Given exercise: Retype the following rows word for word, keeping every line as it is.

Given information:
···

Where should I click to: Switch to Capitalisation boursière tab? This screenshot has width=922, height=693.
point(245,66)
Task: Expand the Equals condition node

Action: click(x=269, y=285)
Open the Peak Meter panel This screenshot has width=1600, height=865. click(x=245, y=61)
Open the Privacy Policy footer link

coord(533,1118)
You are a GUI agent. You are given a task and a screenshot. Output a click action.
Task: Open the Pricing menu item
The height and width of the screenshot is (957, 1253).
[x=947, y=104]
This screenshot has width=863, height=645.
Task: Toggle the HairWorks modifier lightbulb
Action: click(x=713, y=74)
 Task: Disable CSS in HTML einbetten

···

Solution:
Where should I click to: Switch to Capitalisation boursière tab? This screenshot has width=922, height=693.
point(245,66)
Task: Expand the Equals condition node

Action: click(x=269, y=285)
Open the Peak Meter panel This screenshot has width=1600, height=865. click(x=245, y=61)
Open the Privacy Policy footer link

coord(533,1118)
You are a GUI agent. You are given a task and a screenshot. Output a click action.
Task: Open the Pricing menu item
The height and width of the screenshot is (957, 1253).
[x=947, y=104]
This screenshot has width=863, height=645.
Task: Toggle the HairWorks modifier lightbulb
Action: click(x=713, y=74)
 Task: Disable CSS in HTML einbetten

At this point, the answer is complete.